As the group camps out in the wilderness, they learn from a radio broadcast that the war is aimed at “reducing imbalances within the region.” Robyn explains that the war is about equality: many surrounding countries are poor, but Australia does nothing to help. She doesn’t agree with the war, but she can understand it. It is possible to be both right and wrong, Robyn says, but she thinks both sides are wrong in this case.

In the midst of all the chaos, Ellie grapples with her romantic feelings for both Lee and Homer. She likes Lee because he’s smart and intriguing, but Homer is handsome, and she loves his new take-charge attitude. Homer likes Fiona, though, which complicates things.

One day, Ellie stumbles upon a hut, which she realizes belonged to the Hermit—the notorious murderer who was rumored to have lived in Hell. She brings Lee back with her to investigate. They uncover a coroner’s report, which claims that the Hermit’s wife and infant son had been burned in a fire and shot in the head. The report says they were either burned in a fire first, and the Hermit shot them to spare their suffering in the absence of medical care, or, he shot them first and then tried to burn them to cover up the evidence. There is no definitive proof either way, but Lee also finds a letter from the Hermit’s mother-in-law, and it expresses her support of him. She says she is glad that the jury found him innocent, even if the judge didn’t. Later, Ellie thinks about Hell and the reasons that the Hermit felt he had to hide here. Hell isn’t a place, she decides, but is instead something people carry with them.

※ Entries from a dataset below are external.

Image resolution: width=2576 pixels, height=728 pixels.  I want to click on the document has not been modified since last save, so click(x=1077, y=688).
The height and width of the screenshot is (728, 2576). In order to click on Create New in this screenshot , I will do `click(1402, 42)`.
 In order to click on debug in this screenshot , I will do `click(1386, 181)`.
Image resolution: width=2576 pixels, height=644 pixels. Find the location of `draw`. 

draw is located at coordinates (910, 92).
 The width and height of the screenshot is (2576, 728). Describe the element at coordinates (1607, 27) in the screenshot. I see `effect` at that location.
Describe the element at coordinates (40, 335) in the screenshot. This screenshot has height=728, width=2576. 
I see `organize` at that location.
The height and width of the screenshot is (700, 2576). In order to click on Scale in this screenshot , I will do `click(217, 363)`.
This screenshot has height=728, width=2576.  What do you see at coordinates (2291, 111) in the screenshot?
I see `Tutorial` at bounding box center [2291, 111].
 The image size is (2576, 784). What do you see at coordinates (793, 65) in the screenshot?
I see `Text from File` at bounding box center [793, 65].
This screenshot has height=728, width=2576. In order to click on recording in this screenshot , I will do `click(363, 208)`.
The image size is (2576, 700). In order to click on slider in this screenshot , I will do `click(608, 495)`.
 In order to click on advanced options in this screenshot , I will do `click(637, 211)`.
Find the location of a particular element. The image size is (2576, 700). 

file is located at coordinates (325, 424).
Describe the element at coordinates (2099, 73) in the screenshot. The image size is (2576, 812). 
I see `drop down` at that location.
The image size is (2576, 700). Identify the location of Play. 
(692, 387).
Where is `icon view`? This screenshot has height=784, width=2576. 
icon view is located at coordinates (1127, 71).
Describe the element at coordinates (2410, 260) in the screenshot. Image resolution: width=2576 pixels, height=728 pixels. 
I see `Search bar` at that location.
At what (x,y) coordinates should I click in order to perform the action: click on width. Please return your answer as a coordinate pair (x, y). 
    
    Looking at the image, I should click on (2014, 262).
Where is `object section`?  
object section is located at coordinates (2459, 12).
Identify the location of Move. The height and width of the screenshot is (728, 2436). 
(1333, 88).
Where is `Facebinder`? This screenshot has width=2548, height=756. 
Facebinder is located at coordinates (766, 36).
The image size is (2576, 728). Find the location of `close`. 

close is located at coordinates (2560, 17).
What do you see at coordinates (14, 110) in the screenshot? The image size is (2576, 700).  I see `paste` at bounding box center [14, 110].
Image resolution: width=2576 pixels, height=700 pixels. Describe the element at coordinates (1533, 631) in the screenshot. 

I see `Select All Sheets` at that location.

With each passing day, the group gathers more information about the invasion by spying on the enemy soldiers and the Showground. They learn that everyone in the town is being held at the Showground, and the soldiers are treating them humanely. The soldiers are looking to have a “clean invasion” so that they don’t draw the negative attention of the United Nations or the Red Cross. The friends know that they have three choices: they can hide out in Hell and see what happens, they can try to help their parents escape from the Showgrounds, or they can try to fight back against the enemy somehow. They all agree on the latter.

Resolved to fight back against the invaders, the friends decide to blow up a bridge, which is how enemy soldiers and vehicles access the area. Homer and Lee go down to the cattle farm near the bridge and start a stampede to create a diversion, while Ellie and Fiona drive a stolen gasoline tanker under the bridge and set the tanker on fire, dodging bullets all the while. The girls flee the scene, and it’s implied that the tanker explodes, destroying the bridge with it.

The girls meet up with Homer and Lee and head to Ellie’s house in town, where they are surprised to find the others standing over Corrie by the back shed. Corrie has been shot in the back, Kevin says, and they have to take her to the hospital, which is still functioning in town. Homer says they will have to drop Corrie at the hospital and run, but Kevin refuses—Corrie is his girlfriend, and he won’t abandon her. He loads her into the car and drives off, and the rest of the friends return to Hell. Their story isn’t over, Ellie writes, and they don’t know what will happen next. All she knows is that they must stick together so they don’t end up like the Hermit.